白いローブには魔力を強化する働きがあるらしい。
「そして恵美、きみには自動で魔法円を描くこの杖だ」「はい」
「ちなみに、ありさ、由香里の魔法は、魔法円は必要としない。魔力の源泉が違うからな」と塾長が説明してくれる。
「それから、達男、良隆。きみたちはこの白いTシャツとハーフパンツだ。特殊繊維で織られていて、物理ダメージをある程度防いでくれる」
男性たちは小会議室にあるパーテーションの陰で着替える。
「そして全員、カラーコンタクトをしてもらう。これは『能力者』としての能力を発揮してもらうために必要なのだ」
達男はメガネをかけているが、コンタクトはしたことがない。眼の中になにかを入れるのがこわいのだ。しかし今はそんなことを言っている場合ではない。達男は勇気を出して
コンタクトをつけた。
「さらに、きみたち全員に聖水をかける」塾長は霧吹きを用意して、一人ずつ、霧を吹きかけていく。

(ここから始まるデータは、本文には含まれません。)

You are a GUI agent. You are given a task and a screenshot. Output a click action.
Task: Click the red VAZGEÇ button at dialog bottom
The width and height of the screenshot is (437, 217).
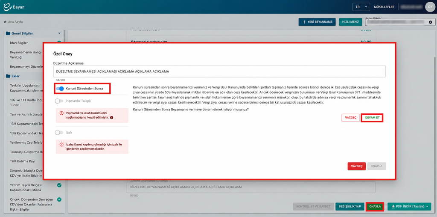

「そして、これは瞬間移動のお札だ。どうしてもピンチの時は、このお札を使えば、一瞬にしてホテルに戻って来られる。このホテルは魔石の力で、魔法防御がなされている。このホテルにいるかぎり、イーノックに攻撃されることはない。最終手段として使うのだ」
五人はお札を渡される。
「では、健闘を祈る」塾長の言葉を後に、五人はホテルから外に出る。
「たしかイーノックがいたのはホテルから東の方角だったな」と達男が言い、率先して
歩いていく。
今は午後八時だ。まずホテルを出るときに、恵美の魔法で「暗視」を全員にかけてもらう。これであたりの様子がはっきりとわかる。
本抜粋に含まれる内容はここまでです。